I used to record in garageband on an old eMac and the sound quality was fine for my purposes. When I switched this fall to one of the new macbooks, the sound changed dramatically. Suddenly my voice sounds tinnier and slightly distant. I lost all the upfront, standing right beside you feel that I was getting with the old set-up. All the equipment and settings have been the same. The only difference was switching computers and changing to a much newer version of garageband. Is the newer version better somehow? With better drivers or something, so my weak equipment is showing its true colors? I really have no clue what's going on.

Ideas?
 
I use an MBox2 at home. It's fairly similar and I have a few suggestions:-

It might be that garageband is seeing it as 16bit audio device, not 24 bit like it is. That makes a lot difference to sound quality because there's only 65536 possible levels of audio with 16 bit vs over 16.7 Million with 24 bit.

Have you tried using it with Pro Tools LE that comes with the device?

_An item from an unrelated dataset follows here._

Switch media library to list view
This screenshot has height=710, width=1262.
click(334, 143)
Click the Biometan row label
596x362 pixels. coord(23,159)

Go to www.digidesign.com and check for drivers. It's also likely that the drivers for your eMac are for a G4 not an intel Mac like your Macbook and OS X is emulating them in Rosetta and failing miserably.

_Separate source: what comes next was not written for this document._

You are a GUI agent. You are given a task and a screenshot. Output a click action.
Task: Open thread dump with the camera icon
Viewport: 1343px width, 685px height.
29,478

Try it with Pro Tools LE that came with the device too. Again, it needs to be an Intel or Universal Binary version.

hope this helps.

Check out. http://duc.digidesign.com/ too. It's the official digidesign forum for anything Mbox related.
 
It may sound silly, but I would doubly check you are actually recording from the MBox and not the MacBook's built in mic. I've managed to do this once and couldn't work out why until I tapped a key on the keyboard and nearly blew my ears off.
 
It may sound silly, but I would doubly check you are actually recording from the MBox and not the MacBook's built in mic.

that does seem like a possibility.

OP -- if you can post an audio file, it may give us a better clue.